One of the largest such markets is at a place called White Gold, a dusty patch of desert 15 miles west of Baghdad. The area got its name from a time when milk was stored there. Now it's a center for black gold.
Last fall, as Iraqis waited in gas lines so long it took two days to reach a pump, truckers like Hassan and Kadhim headed out to White Gold to fill up from the 30 or 40 tankers that were supposed to deliver togas stations. The pipes from the smaller tankers looked like giant spiders clinging to the big trucks, Hassan says.
At the height of the shortage, the spiders could suck a 10,000-gallon tanker dry in a matter of minutes and empty the lot in a day.

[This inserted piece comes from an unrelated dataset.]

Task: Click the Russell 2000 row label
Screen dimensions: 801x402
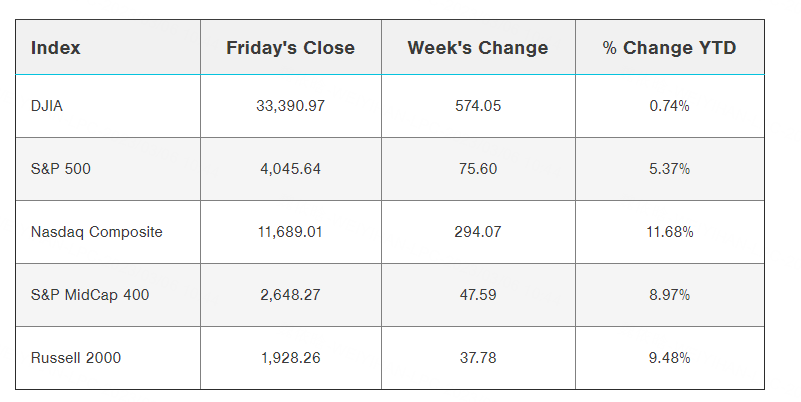Action: pos(76,357)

After a decrease in attacks on pipelines by insurgents in February, and improved security measures taken by the government, the shortage abated. But even now, about 10 percent of Iraq's oil products is lost to smuggling, according to the State Oil Marketing Organization (SOMO) - a noticeable amount in an already tight market.
One factor that drives smuggling is subsidies. The current government continues Saddam Hussein's practice of subsidizing gasoline, keeping the price at a paltry 6 cents a gallon at the pump. This low price can entice people like factory workers or fishermen to sell their ration to smugglers and even forge documents to get more rations. Smugglers can then resell the fuel in neighboring countries at much higher prices.
Then there's corruption. Money is paid at just about every level of the oil industry - from government officials to gas-station owners to oil-tanker drivers to the soldiers and police who guard the gas stations and demand bribes to enter, say former officials here.
"The corruption has been inherited from the previous regime and increased during the last two years because of the weakness of the state," says Ibrahim Baher al-Uloom, a former interim oil minister and a member of the group of Shiites that dominate the national assembly. He could be tapped to be the next oil minister.
Typically, a truck driver will pick up a load of fuel at a refinery. Rather than delivering it to a gas station, he will take it to a place like White Gold. Oil ministry officials are paid to look the other way, the gas station owner is paid off for not receiving his shipment, and the driver makes a profit when he sells it.
"The employees at the gas stations these days are like emperors," says Hassan. "The guy in charge of cleaning the station has a brand-new car. Everyone knows this. It's not a secret anymore." On the highway, he says, "If you notice, you will see six or seven trucks guarded by the Americans. This is not for protection. It's to prevent corruption."
Before the war, Iraqis used 4 million gallons of gasoline a day. But that number has surged 50 percent, to 6 million gallons a day. Because of this, Iraq is forced to import refined oil products. What began as a temporary emergency measure has turned into a $250 billion monthly tab. SOMO expects imports this year to total $3 billion.
"The ministry is trying to stop this bleeding of resources from Iraq. We have reached unprecedented levels. We are not happy to keep paying this," says Dhia al-Baka, director general of SOMO, which is in charge of Iraq's oil exports and, since the war, imports.
The only way to stop the smuggling, say Messrs Baka and Uloom, is to build more refineries, reduce subsidies, and introduce more privatization into the industry.
Baka says the ministry has drawn up plans that he hopes a new oil minister will implement that outlines those steps.